### REQUIRED WORK
From the excerpt on multiflavonoid plus fish oil supplementation, extract the passage starting at "The favorable effects" and ending at "EGCG in humans.".

The significant increase in FRAP in the treatment group demonstrates that the total plasma antioxidant capacity increased following supplementation which may be related to the further decrease in systolic blood pressure during the postexercise period. This increase in antioxidant capacity could lead to an increase of free radical scavenging by antioxidants, thereby decreasing oxidative stress and potentially increasing NO levels. An increase of NO in the vasculature would lead to vasodilation and a further decrease of the systolic blood pressure after exercise. Interestingly, resting blood pressure following two weeks of supplementation was unchanged, demonstrating that a decrease in blood pressure in the 30-minute postexercise period from antioxidant supplementation occurred in conjunction with postexercise vasodilation.
The favorable effects of the supplement could be due to the multiflavonoid plus fish oil approach, unlike the single antioxidant approach that many previous research investigations have experimented with. The ingestion of many of the elements in the supplement has not shown consistent vascular benefits in humans. Chronic quercetin ingestion has not been proven to protect against exercise-induced oxidative stress or inflammation [24
]. EGCG was shown to decrease stroke and mortality in stroke-prone, spontaneously hypertensive rats [11
]. In relation to blood pressure, EGCG has been shown to decrease systolic blood pressure and enhances endothelial function and insulin sensitivity of spontaneous hypertensive rats, yet there is a paucity of the literature regarding the cardiovascular benefits of EGCG in humans.
People with a high risk of ischemic heart disease and/or hypertension could benefit from eating fish as clinical trials have shown that undergoing supplementation of fatty acids like fish oil can improve arterial elasticity in subjects with diabetes or dyslipidemia and even improved large arterial elasticity in overweight hypertensive patients [12
]. A combination of fish oil and aerobic exercise has been shown to be more effective than individual components in decreasing triglycerides, increasing high-density lipoprotein (HDL), and improving endothelium dependent arterial vasodilation [33
]. However, results from fish oil studies are equivocal. A 12-week double-blind crossover designed study by Lofgren et al. [34
] found no change from pre-supplementation in systolic or diastolic blood pressure in middle-aged normotensive men [34
In conclusion, we have found that a novel multiflavonoid plus fish oil supplement decreases augmentation index and systolic blood pressure with concomitant increases in FRAP, suggesting that cardiovascular benefits may be realized from this course of supplementation.

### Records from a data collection

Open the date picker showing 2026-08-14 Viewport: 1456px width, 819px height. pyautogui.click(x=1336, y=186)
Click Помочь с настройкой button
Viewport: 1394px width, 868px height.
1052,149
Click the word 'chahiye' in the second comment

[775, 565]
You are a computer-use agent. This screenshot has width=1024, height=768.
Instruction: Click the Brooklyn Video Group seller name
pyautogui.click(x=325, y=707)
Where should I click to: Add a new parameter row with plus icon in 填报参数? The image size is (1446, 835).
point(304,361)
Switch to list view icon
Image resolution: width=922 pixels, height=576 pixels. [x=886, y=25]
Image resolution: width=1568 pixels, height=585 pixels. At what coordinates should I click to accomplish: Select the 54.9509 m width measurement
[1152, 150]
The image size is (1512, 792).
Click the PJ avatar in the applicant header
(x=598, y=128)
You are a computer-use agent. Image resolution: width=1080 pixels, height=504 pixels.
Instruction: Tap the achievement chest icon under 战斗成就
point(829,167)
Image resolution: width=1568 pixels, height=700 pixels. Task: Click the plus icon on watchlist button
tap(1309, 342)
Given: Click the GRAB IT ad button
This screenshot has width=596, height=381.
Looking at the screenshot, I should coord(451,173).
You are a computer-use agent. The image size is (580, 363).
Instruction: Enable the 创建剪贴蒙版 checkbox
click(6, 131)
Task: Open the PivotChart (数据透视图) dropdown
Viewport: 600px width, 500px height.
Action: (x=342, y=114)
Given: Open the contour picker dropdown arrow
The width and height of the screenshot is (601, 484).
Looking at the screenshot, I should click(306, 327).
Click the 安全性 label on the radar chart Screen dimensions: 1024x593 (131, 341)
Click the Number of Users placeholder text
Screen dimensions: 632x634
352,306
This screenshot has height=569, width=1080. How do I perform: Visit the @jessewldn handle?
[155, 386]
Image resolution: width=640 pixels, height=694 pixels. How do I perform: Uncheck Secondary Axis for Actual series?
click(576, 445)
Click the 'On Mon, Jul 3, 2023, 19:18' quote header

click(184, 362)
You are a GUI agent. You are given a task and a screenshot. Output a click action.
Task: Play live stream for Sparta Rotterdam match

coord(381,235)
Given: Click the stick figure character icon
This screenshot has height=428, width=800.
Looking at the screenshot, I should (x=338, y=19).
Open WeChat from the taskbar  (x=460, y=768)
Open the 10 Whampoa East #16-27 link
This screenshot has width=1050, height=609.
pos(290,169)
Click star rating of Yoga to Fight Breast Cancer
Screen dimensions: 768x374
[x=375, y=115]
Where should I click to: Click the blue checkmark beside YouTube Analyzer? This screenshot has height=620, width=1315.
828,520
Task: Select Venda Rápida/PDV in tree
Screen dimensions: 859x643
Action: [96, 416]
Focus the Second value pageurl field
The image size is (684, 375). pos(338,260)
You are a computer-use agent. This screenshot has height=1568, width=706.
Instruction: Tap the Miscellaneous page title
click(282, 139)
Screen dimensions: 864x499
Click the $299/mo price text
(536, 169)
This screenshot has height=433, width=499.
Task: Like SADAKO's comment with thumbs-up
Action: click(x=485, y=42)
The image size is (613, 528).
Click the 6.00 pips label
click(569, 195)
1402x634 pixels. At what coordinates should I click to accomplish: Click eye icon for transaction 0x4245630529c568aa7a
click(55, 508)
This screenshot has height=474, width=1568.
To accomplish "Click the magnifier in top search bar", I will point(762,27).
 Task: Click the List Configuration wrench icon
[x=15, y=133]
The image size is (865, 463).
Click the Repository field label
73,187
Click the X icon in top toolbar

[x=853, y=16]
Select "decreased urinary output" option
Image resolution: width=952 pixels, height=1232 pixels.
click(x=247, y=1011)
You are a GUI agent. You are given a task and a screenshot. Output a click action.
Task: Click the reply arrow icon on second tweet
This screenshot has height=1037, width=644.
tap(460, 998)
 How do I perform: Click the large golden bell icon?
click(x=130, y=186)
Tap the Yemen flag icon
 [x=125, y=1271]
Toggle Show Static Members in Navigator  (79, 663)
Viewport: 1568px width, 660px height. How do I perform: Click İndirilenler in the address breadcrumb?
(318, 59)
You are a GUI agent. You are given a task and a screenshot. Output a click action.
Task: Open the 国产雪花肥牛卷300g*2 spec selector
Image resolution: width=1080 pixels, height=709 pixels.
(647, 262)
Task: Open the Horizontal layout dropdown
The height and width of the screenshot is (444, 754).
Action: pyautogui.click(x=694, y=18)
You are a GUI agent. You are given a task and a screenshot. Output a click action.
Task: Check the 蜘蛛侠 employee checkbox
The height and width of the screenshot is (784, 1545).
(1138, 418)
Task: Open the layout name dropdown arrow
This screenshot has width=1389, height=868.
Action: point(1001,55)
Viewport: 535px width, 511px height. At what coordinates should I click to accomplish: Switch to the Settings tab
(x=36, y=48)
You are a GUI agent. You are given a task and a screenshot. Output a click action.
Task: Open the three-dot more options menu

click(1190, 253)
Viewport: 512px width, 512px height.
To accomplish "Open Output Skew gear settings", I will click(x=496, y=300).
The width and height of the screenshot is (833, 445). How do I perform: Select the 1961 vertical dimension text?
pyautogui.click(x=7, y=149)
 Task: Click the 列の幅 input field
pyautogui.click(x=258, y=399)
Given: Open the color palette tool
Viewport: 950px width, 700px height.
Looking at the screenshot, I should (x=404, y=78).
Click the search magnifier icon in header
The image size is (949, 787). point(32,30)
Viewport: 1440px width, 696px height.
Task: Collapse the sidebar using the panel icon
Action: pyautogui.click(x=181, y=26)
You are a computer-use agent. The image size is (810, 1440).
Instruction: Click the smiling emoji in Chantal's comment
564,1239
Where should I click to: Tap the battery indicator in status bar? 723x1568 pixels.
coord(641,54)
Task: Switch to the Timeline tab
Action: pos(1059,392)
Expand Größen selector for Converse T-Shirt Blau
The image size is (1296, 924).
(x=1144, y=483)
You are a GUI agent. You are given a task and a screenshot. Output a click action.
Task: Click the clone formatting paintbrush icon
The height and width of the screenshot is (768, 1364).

### ANSWER BOX
The favorable effects of the supplement could be due to the multiflavonoid plus fish oil approach, unlike the single antioxidant approach that many previous research investigations have experimented with. The ingestion of many of the elements in the supplement has not shown consistent vascular benefits in humans. Chronic quercetin ingestion has not been proven to protect against exercise-induced oxidative stress or inflammation [24
]. EGCG was shown to decrease stroke and mortality in stroke-prone, spontaneously hypertensive rats [11
]. In relation to blood pressure, EGCG has been shown to decrease systolic blood pressure and enhances endothelial function and insulin sensitivity of spontaneous hypertensive rats, yet there is a paucity of the literature regarding the cardiovascular benefits of EGCG in humans.